*DATA ROWS*
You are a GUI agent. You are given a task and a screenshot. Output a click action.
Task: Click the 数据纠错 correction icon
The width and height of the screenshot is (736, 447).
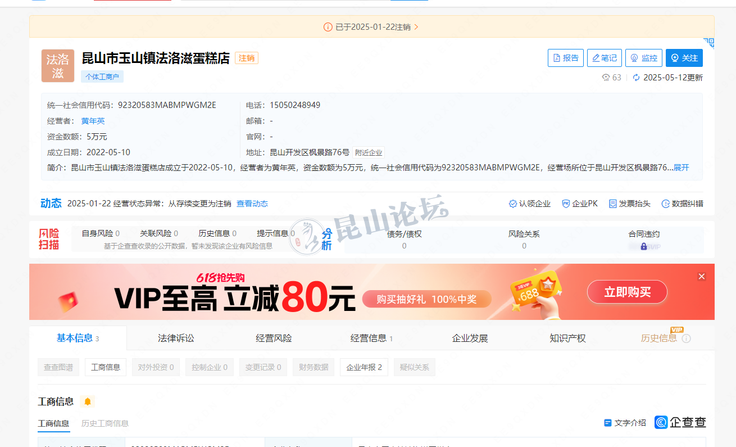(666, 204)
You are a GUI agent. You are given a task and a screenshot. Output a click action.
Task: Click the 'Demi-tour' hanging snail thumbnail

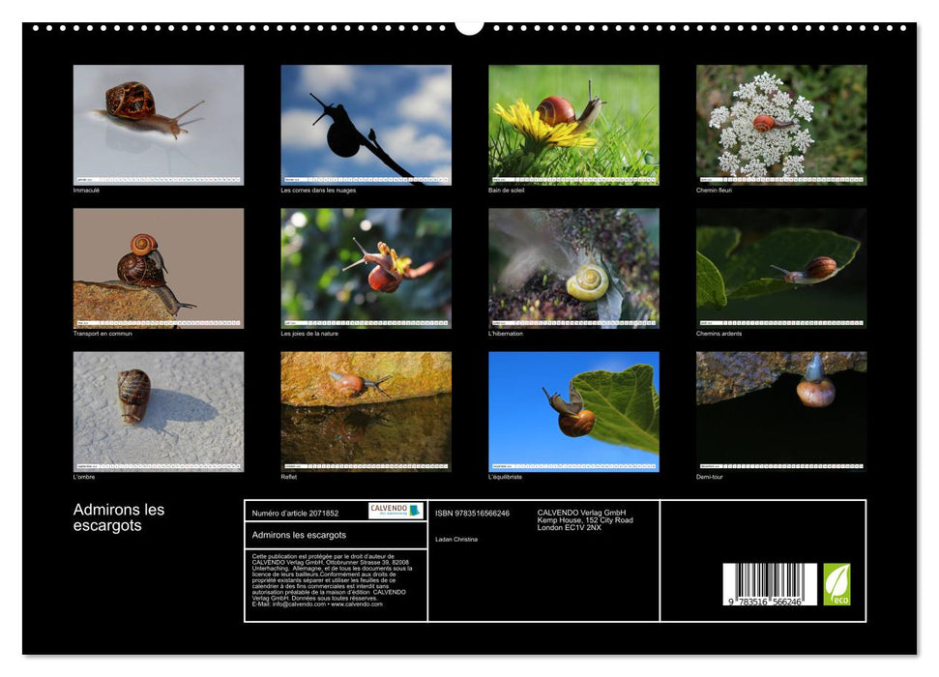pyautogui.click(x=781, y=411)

*WRITTEN EXERCISE*
Copy out all of the lines above word for word, without the pictures.

*FINAL RESULT*
You are a GUI agent. You are given a task and a screenshot. Output a click action.
Task: Click the 数据纠错 correction icon
The width and height of the screenshot is (736, 447).
(666, 204)
You are a GUI agent. You are given a task and a screenshot. Output a click action.
Task: Click the 'Demi-tour' hanging snail thumbnail

pyautogui.click(x=781, y=411)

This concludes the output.